İlk başlarda, yaklaşık 10-15 dakikalık bölümde altyazılarda senkron bozukluğu mevcut ve bazı noktalarda hafifi görsel arızalar mevcut. Mevcut aşamadaki en büyük sorun ise seslerdeki dengesizlikler. Bazen ara sinematiklerde sesler oldukça azalabiliyor. Ancak dediğim gibi bunların hiçbiri kısa zamanda düzeltilemeyecek kadar zor hatalar değil ve daha ağustosa çok var.
Bir akıllı ben miyim burada?
Tekrardan ağzımızın tadını yerine getirmek için son olarak size yapay zekadan ve yan görevlerdeki alternatifliklerden bahsetmek istiyorum. Oyunda düşmanların size yaklaşımı oldukça zekice tasarlanmış. Örnek vermek gerekirse bir odada iki düşmanla karşılaştım ve silahlı çatışmaya girdik, ben klasik bir şekilde bekle vur taktiği ile onları alaşağı ederim diye düşünürken iki düşmandan bir tanesi beni oyalayıp diğer etrafımdan dolaşarak bana yaklaşmaya çalıştı.
Neyse ki kısa zamanda fark ettim ve bu tehlikeyi savuşturdum. Bir diğer nokta ise şu; düşman ile ilk buluştuğunuz noktadan bir şekilde saklanarak farklı bir noktaya giderseniz, düşman sizi son gördüğü noktaya odaklanıyor ve siz ikinci bir etkileşime girmene kadar dikkatini sizi ilk gördüğü yöne veriyor, siz de böylece düşmanın üzerine sinsice yaklaşıp sürpriz yapabiliyorsunuz. Ancak yine de buna güvenip sakın gevşemeyin çünkü yine arada farklı noktalara ilerleyen askerler bulunuyor ve kendinizi bir anda çapraz ateş arasında kalabiliyorsunuz.
Alternative Ways
Bir diğer nokta ise yan görevlerdeki alternatif sonlar. Ancak DİKKAT! Bu bölüm hafiften SPOILER içerir.

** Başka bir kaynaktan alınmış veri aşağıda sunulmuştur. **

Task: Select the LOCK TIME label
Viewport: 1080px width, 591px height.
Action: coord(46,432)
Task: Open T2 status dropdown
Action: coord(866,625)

İlk görevde Sarif binasına yapılan saldırıya misilleme yapmak ve daha önemlisi çalınan Typhoon silahını geri almak için eylemcilerin bulunduğu bölgeye girdiğinizde içeride tutsaklar olduğunu da öğreniyorsunuz. Bu yan görev ve yapmanız zorunlu değil ancak yapsanız dahi görevin sonu da size kalmış. Nitekim rehinelerin bulunduğu odaya girdiğinizde size hemen bağırıp çağırıyorlar ve masadaki bombayı durdurmanızı istiyorlar. Burada hacking yeteneğinizi kullanarak durdurabiliyor ya da bombanın patlamasına engel olamayıp insanların ölmesini izliyorsunuz. Sizin ciğerleriniz nano teknolojik değişimden pay aldığı için siz az bir güçle hayatta kalıyorsunuz. Bu anlattığım yan görevlerdeki seçim şansı özelliğinin en basiti, ilerleyen bölümlerde daha farklı durumlarla da karşılaşabiliyorsunuz.
Deus Ex: Human Revolution, ağustos ayında bizlerle olacak ve şu an için oldukça umut vaat edici gözüküyor. Heyecanla bekliyor ve ufak hatalarından giderildikten sonra yeni bir fenomene dönüşeceğini düşünüyoruz.